“Lord, we know that people do not control their own destiny. It is not in their power to determine what will happen to them.” Jeremiah 10:23 (NET1)
If we learned anything in this pandemic, it is how little control we really have of anything. Have you struggled with control issues? We all have them to one extent or another. Some control issues are more obvious than others. Some people control by intimidation. I call them the “intimidator!” They can be short tempered and demanding. They usually react from a deep insecurity. Others may control more passively like the worry wart who tries to control everything by worrying about it. It even worries them when they have nothing to worry about!
It’s simply a part of human nature that we want to be in control of our lives and think that we can control our own destiny. Jeremiah recognized the problem and came to the realization that we really can’t control our lives, but we can submit our lives to God’s care and control. He said, “Lord, we know that people do not control their own destiny. It is not in their power to determine what will happen to them.” Jeremiah 10:23 (NET)
The best illustration of this in the New Testament is in the life of Simon Peter. Jesus was teaching Peter a valuable lesson about control that would prepare Peter to later follow Christ and become a great Apostle. The story is in Luke 5. Peter and his partners had been fishing all night long with no success. They returned to clean their nets and shut down for the day. That’s when Jesus came along and challenged Peter to launch out into the deep and let down his nets for a great catch of fish. Listen to Peter’s response in Luke 5:5 “Master, we’ve worked hard all night and haven’t caught anything. But because You say so, I will let down the nets.”
Peter expressed both respect and sarcasm in his response. He called Jesus, “Master.” He respected the fact that Jesus was a master teacher of spiritual truths and the law, but Peter thought Jesus obviously didn’t know much about fishing. Peter was a fisherman by trade. This was his business and he knew that if they couldn’t catch the fish at night, they would surely not catch any in the heat of the day. Jesus’ suggestion was against conventional wisdom!
Sarcastically, Peter consented to Jesus request with the caveat that “because You say so, I will let down the nets.” This was Peter’s way to prove Jesus wrong. Despite Peter’s disbelief and sarcasm, he obeyed, and because he obeyed, he would experience a miracle! The catch of fish was so great that he had to signal for his partners to help bring in all the fish!
Peter’s response is classic! He fell at Jesus’ knees and said, “Go away from me, Lord; I am a sinful man!” (Vs. 8) Peter realized that Jesus was not only a master teacher but that He was “Lord” of all! The word “Lord” means owner and controller. Jesus was showing Peter that He had control over everything, and if Peter would give up control to Him, He would take control and change his life!

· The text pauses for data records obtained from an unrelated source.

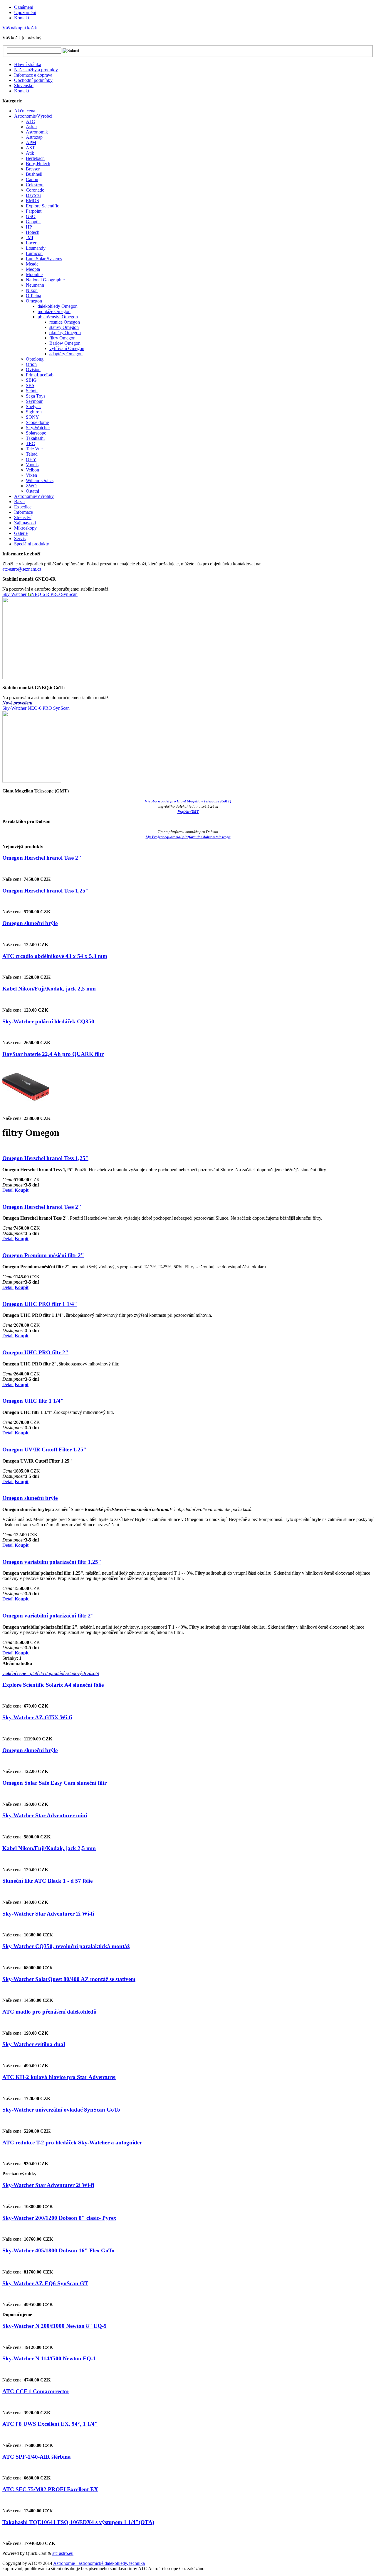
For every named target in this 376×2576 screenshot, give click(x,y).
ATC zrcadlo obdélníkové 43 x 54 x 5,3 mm (54, 956)
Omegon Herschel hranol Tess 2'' (41, 858)
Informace (23, 512)
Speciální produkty (31, 543)
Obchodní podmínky (33, 80)
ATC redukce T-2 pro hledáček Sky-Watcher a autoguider (72, 2142)
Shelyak (33, 406)
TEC (30, 443)
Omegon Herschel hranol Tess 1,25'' (45, 891)
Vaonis (32, 464)
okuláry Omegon (65, 332)
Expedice (22, 506)
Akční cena (24, 110)
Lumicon (34, 253)
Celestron (34, 184)
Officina (33, 295)
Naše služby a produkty (36, 69)
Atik (30, 153)
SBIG (31, 380)
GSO (31, 216)
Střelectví (22, 517)
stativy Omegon (64, 327)
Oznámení (23, 7)
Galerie (21, 533)
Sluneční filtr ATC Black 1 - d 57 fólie (47, 1881)
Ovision (33, 369)
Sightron (34, 411)
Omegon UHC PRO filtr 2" (35, 1352)
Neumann (35, 285)
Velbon (32, 469)
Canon (32, 179)
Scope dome (37, 422)
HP (29, 226)
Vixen (31, 475)
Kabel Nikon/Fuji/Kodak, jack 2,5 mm (49, 989)
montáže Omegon (54, 311)
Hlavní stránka (27, 64)
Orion (31, 364)
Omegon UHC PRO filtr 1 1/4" (39, 1304)
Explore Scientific (42, 205)
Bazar (19, 501)
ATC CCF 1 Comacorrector (35, 2391)
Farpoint (33, 211)
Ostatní (32, 491)
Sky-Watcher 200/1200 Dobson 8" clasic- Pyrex (59, 2218)
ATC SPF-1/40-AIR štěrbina (36, 2457)
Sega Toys (35, 395)
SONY (32, 417)
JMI (29, 237)
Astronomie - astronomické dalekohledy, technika (99, 2563)
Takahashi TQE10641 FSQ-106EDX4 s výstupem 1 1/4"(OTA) (78, 2522)
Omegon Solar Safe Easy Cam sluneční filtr (54, 1783)
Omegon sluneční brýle (30, 923)
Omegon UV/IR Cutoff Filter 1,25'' (44, 1449)
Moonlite (34, 274)
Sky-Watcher (38, 427)
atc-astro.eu (62, 2553)
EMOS (32, 200)
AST (30, 147)
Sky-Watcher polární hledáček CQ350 (48, 1021)
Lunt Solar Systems (44, 258)
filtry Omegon (62, 337)
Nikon (32, 290)
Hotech (32, 232)
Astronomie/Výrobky (34, 496)
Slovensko (23, 85)
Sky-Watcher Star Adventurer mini (44, 1815)
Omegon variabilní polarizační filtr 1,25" (51, 1562)
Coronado (35, 189)
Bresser (33, 168)
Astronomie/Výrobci (33, 116)
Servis (20, 538)
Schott (32, 390)
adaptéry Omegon (66, 353)
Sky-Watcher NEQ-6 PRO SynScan (36, 708)
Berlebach (35, 158)
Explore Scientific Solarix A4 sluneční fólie (53, 1685)
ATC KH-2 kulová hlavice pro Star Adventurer (59, 2077)
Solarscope (36, 432)
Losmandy (36, 248)
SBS (30, 385)
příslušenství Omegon (58, 316)
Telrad (32, 454)
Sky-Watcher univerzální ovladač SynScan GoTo (61, 2110)
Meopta (33, 269)
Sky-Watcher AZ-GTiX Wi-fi (37, 1717)
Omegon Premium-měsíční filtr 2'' (43, 1255)
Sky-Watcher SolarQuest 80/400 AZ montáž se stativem (68, 1979)
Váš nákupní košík (19, 27)
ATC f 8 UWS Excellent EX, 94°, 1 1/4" (50, 2424)
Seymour (34, 401)
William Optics (39, 480)
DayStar (33, 195)
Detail (8, 1190)
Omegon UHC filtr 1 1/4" (33, 1401)
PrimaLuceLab (39, 374)
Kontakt (21, 17)
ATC (30, 121)
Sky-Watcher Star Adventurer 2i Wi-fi (48, 1914)
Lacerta (33, 242)
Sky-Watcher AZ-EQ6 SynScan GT (45, 2283)
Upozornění (25, 12)
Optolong (34, 358)
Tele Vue (34, 448)
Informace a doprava (33, 74)
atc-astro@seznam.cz (21, 569)
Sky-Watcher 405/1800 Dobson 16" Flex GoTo (58, 2250)
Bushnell (34, 174)
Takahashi (35, 438)
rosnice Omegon (64, 322)
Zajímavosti (25, 522)
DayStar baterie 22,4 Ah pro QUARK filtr (53, 1054)
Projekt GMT (188, 811)
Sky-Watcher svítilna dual (33, 2044)
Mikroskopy (25, 527)
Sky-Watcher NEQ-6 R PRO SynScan (40, 594)
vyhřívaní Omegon (66, 348)
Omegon (34, 300)
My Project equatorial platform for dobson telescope (188, 837)
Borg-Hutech (38, 163)
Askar (31, 126)
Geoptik (33, 221)
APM (31, 142)
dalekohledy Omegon (58, 306)
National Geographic (45, 279)
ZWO (31, 485)
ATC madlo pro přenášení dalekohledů (49, 2012)
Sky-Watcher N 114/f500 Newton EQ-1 (49, 2358)
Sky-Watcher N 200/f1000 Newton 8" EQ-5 (54, 2326)
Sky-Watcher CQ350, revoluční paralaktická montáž (66, 1946)
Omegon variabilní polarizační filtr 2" (48, 1615)
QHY (31, 459)
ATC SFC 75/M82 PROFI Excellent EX (50, 2489)
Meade (32, 263)
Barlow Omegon (64, 343)
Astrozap (34, 137)
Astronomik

If you wrestle with control issues, then you understand the frustration, fatigue and failure that Peter experienced when he was trying to control his business and his own life. He came up empty! No fish, and he depended on fishing for a living! Jesus taught him the process of letting go. To let go I must give up control first. Then I must give over control of my life and decisions to Jesus. Only then can I get under Christ’s care and control. Peter learned the lesson and would later write this in a letter to believers who wrestled with the same problem. He said, “Cast all your cares on Him (Christ), for He cares for you.” (1 Peter 5:7) What is it you need to cast on Him today?